*** Begin section ***
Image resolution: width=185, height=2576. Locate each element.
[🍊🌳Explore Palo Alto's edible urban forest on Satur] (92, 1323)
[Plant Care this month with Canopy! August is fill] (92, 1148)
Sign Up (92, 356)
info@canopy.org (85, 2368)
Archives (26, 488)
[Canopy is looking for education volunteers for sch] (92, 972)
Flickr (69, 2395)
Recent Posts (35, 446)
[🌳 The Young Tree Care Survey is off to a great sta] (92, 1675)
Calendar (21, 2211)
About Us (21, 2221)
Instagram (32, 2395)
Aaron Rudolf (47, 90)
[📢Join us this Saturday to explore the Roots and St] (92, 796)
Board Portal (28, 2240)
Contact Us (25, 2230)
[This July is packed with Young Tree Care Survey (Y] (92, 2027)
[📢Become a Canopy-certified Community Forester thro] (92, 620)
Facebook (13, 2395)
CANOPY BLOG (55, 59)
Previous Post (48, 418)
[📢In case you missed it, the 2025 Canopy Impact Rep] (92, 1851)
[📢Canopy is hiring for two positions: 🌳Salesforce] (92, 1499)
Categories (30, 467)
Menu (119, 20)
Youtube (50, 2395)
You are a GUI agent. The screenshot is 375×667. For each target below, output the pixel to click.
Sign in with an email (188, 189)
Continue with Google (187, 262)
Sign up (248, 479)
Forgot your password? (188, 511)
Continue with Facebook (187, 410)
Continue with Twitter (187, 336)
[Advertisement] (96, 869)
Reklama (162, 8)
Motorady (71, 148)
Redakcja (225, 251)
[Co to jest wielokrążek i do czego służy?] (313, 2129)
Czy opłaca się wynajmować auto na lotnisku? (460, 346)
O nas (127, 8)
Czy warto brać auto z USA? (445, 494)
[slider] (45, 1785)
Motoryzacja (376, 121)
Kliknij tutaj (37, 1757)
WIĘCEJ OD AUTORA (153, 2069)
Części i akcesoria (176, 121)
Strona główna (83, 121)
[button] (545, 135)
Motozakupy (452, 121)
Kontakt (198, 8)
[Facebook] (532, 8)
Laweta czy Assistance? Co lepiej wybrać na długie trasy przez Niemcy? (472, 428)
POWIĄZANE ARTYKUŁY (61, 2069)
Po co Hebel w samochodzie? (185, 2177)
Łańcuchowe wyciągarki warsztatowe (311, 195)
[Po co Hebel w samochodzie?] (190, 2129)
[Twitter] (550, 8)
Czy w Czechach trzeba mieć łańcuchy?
*** End section ***
• EXERCISE AIM:
Could you repeat the listing above, exactly as it is shown?

• RESPONSE BELOW:
Image resolution: width=185, height=2576. Locate each element.
[🍊🌳Explore Palo Alto's edible urban forest on Satur] (92, 1323)
[Plant Care this month with Canopy! August is fill] (92, 1148)
Sign Up (92, 356)
info@canopy.org (85, 2368)
Archives (26, 488)
[Canopy is looking for education volunteers for sch] (92, 972)
Flickr (69, 2395)
Recent Posts (35, 446)
[🌳 The Young Tree Care Survey is off to a great sta] (92, 1675)
Calendar (21, 2211)
About Us (21, 2221)
Instagram (32, 2395)
Aaron Rudolf (47, 90)
[📢Join us this Saturday to explore the Roots and St] (92, 796)
Board Portal (28, 2240)
Contact Us (25, 2230)
[This July is packed with Young Tree Care Survey (Y] (92, 2027)
[📢Become a Canopy-certified Community Forester thro] (92, 620)
Facebook (13, 2395)
CANOPY BLOG (55, 59)
Previous Post (48, 418)
[📢In case you missed it, the 2025 Canopy Impact Rep] (92, 1851)
[📢Canopy is hiring for two positions: 🌳Salesforce] (92, 1499)
Categories (30, 467)
Menu (119, 20)
Youtube (50, 2395)
You are a GUI agent. The screenshot is 375×667. For each target below, output the pixel to click.
Sign in with an email (188, 189)
Continue with Google (187, 262)
Sign up (248, 479)
Forgot your password? (188, 511)
Continue with Facebook (187, 410)
Continue with Twitter (187, 336)
[Advertisement] (96, 869)
Reklama (162, 8)
Motorady (71, 148)
Redakcja (225, 251)
[Co to jest wielokrążek i do czego służy?] (313, 2129)
Czy opłaca się wynajmować auto na lotnisku? (460, 346)
O nas (127, 8)
Czy warto brać auto z USA? (445, 494)
[slider] (45, 1785)
Motoryzacja (376, 121)
Kliknij tutaj (37, 1757)
WIĘCEJ OD AUTORA (153, 2069)
Części i akcesoria (176, 121)
Strona główna (83, 121)
[button] (545, 135)
Motozakupy (452, 121)
Kontakt (198, 8)
[Facebook] (532, 8)
Laweta czy Assistance? Co lepiej wybrać na długie trasy przez Niemcy? (472, 428)
POWIĄZANE ARTYKUŁY (61, 2069)
Po co Hebel w samochodzie? (185, 2177)
Łańcuchowe wyciągarki warsztatowe (311, 195)
[Po co Hebel w samochodzie?] (190, 2129)
[Twitter] (550, 8)
Czy w Czechach trzeba mieć łańcuchy?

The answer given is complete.